Por su parte, la Iniciativa Legislativa Popular Eskola Inklusiboa, promovida por Zubiak Eraikiz, pretende llevar a discusión parlamentaria  un conjunto de propuestas avaladas por el Consejo Escolar de Euskadi y el Ararteko, instituciones nada sospechosas de desproporción. Hablamos de control y transparencia en el cobro de las cuotas, de medir la inclusión por medio de un índice que nos permita tener una fotografía fidedigna del mapa de la inclusión en Euskadi, del establecimiento de umbrales y techos de inclusión para todos los centros educativos, de no concertar centros que solo atienden a élites, de hacer unas oficinas unificadas de matriculación, de hacer zonas comunes de planificación educativa y de dotar de más recursos a los centros con alumnado más desfavorecido.
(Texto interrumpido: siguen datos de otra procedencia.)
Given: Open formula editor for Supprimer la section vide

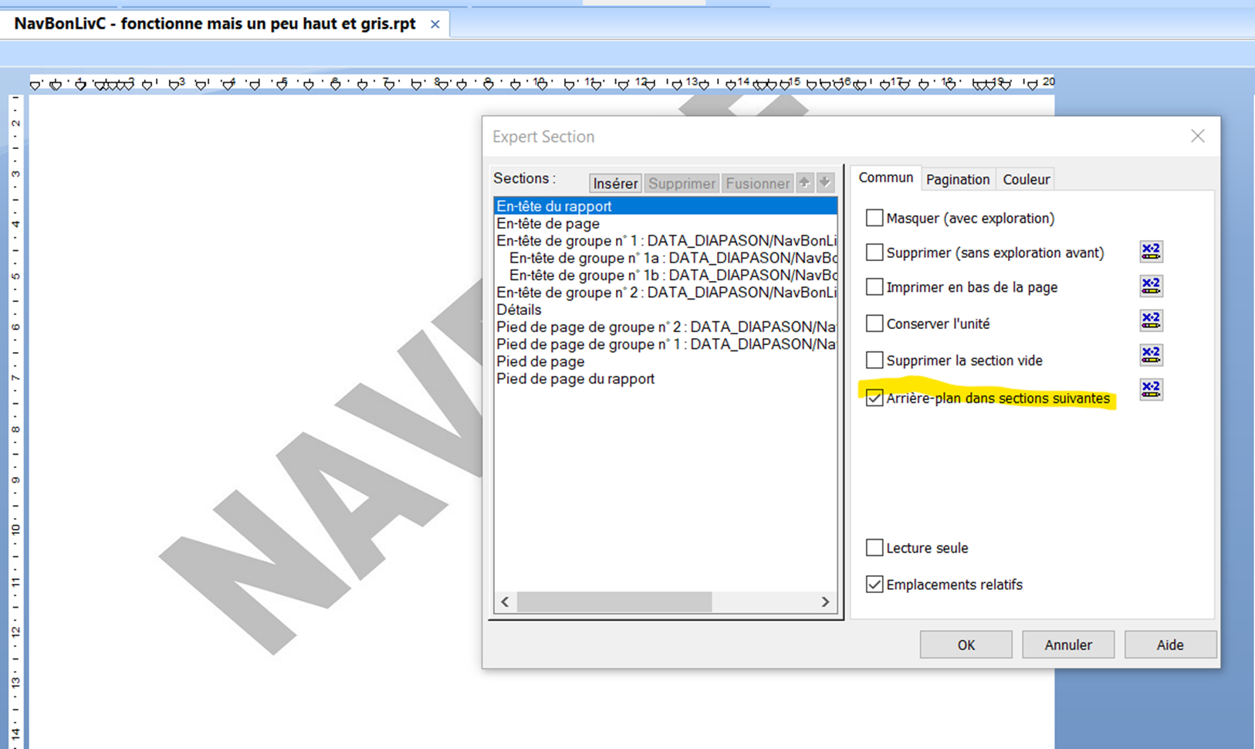Looking at the screenshot, I should (x=1151, y=355).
A finales de este mes, más de 15.000 apoyos ciudadanos van a avalar la entrada de esta ILP en el Parlamento Vasco. Desde el punto de vista cuantitativo se ha cumplido con creces con el objetivo propuesto. Pero más allá del dato cuantitativo, quisiera subrayar algunas de las virtualidades de la campaña.

En primer lugar es preciso resaltar el protagonismo de los movimientos sociales. En este caso, un colectivo muy modesto, Zubiak Eraikiz, ha sabido galvanizar a otras organizaciones (asociaciones de familias, asociaciones de directores y directoras, sindicatos, plataformas educativas, etc.). Sin esta conjunción de sinergias ciudadanas no hubiera sido posible el logro.

Una segunda virtud es la de haber planteado un mínimo denominador común. Se ha buscado cierta transversalidad, pues no es posible operar cambios si no es acumulando mayorías sociales en torno a propuestas sensatas de transformación. De ahí que la Iniciativa haya contado en el plano político con el apoyo explícito de EH Bildu, Elkarrekin Podemos y PSE-EE. En el plano sindical, han sumado fuerzas sindicatos a veces discrepantes entre sí, como el STEE y CCOO. Naturalmente, este apoyo inicial no es ningún cheque en blanco, pero hay que destacar el olfato de algunas organizaciones para aparcar maximalismos, apoyando propuestas no partidistas que se mueven en la dirección correcta.

También considero un acierto el haber planteado la ILP fuera de las clásicas guerras escolares y haberlo centrado en el fenómeno en sí de la segregación escolar. A nadie se le escapa que la asunción de responsabilidades en el fenómeno y en su corrección no corresponde por igual a todas las redes, ni a todos los agentes, incluida la Administración. Pero nadie podrá decir que ha sido un campaña promovida contra nadie, sino a favor de la inclusión y la heterogeneidad escolar.

Finalmente, La ILP no es tampoco un intento de suplantar un acuerdo escolar. El pacto es algo más amplio y sus procesos de elaboración tendrán que seguir su propio recorrido, aunque, sin duda, lo que allí se propone podría ser susceptible de incorporarse de una u otra forma a un acuerdo escolar.

En definitiva, estamos ante una iniciativa con un significativo apoyo ciudadano transversal,  que merece el debate responsable de un Parlamento Vasco a la altura de la sociedad que representa.